Fri. October 25
Faith is not about Intelligence
Last week an article was published in one of psychology’s premier journals on the link between religiosity and intelligence. Using data from 63 studies, the authors concluded that the average correlation between the strength of religious beliefs and intelligence was -.24. This means that on average, having stronger religious beliefs is weakly related to less intelligence. The authors posited three reasons for this correlational, not causal, relationship: 1. intelligent people conform less, 2. intelligent people are more likely to be analytical thinkers which can challenge beliefs, and 3. many of the benefits of being religious (e.g., self-regulation, self-enchantment) are more easily achieved by intelligent people, thus needing religion less.
Naturally this article has received a slew of reactions, notably from believers who questioned the results scientific merit. From a technical viewpoint, poking holes in the results isn’t that difficult – the correlation is weak, methods of measuring intelligence are constantly debated and critiqued, and the results predominantly come from studies by psychologists who, even among professors, have been shown to be the least likely to believe in God. Sure, 53 of the 63 studies reviewed in this article found religious people to be less intelligent, but how many studies showing the opposite were simply never published?
Regardless of the accuracy of these findings, among educated individuals I have frequently experienced the bias that having religious faith is an indicator of less intelligence. When I speak about religion and happiness in my undergraduate class, the first thing I do is show videos from Richard Dawkins (a prominent atheist) and Sir John Houghton (a prominent believer) who have completely opposing views on the existence of God. Both men attended and taught at Oxford, both men have been lauded with achievements in their respective field (ethology, physics), and after hearing each speak about his position, it is difficult to not respect each point of view.
My point in showing these two clips is to demonstrate that faith is not about intelligence. According to Gallup, 90% of Americans believe in God or a universal spirit. Imagine for a moment we split American’s into two groups: those who believe in God/universal spirit (~282 million people) and those who don’t (~ 31 million people). For both atheists and believers, feeling that your beliefs are about being smarter would effectively be saying you are smarter than every one of those millions of people who believe otherwise. Are you really prepared to make that claim?

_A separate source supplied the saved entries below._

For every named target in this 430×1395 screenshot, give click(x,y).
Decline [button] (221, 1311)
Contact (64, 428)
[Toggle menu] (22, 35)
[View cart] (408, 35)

There are plenty of reasons why people of all intelligence levels would chose not to be religious or have religious faith, often having to do with clashes of personal and organizational values. But faith and intelligence are two separate things – not like apples and oranges, more like apples and picture frames. Faith is about believing in something, often God or a higher power, that you cannot prove and can be present in all individuals regardless of intelligence. Just recently the “smartest man in America” by IQ standards noted believing in God. Instead of stereotyping people whose views on faith are different then ours as dumb, maybe once in while we should take time and examine why so many smart people think the opposite of us. Now doing that that would be a sign of intelligence.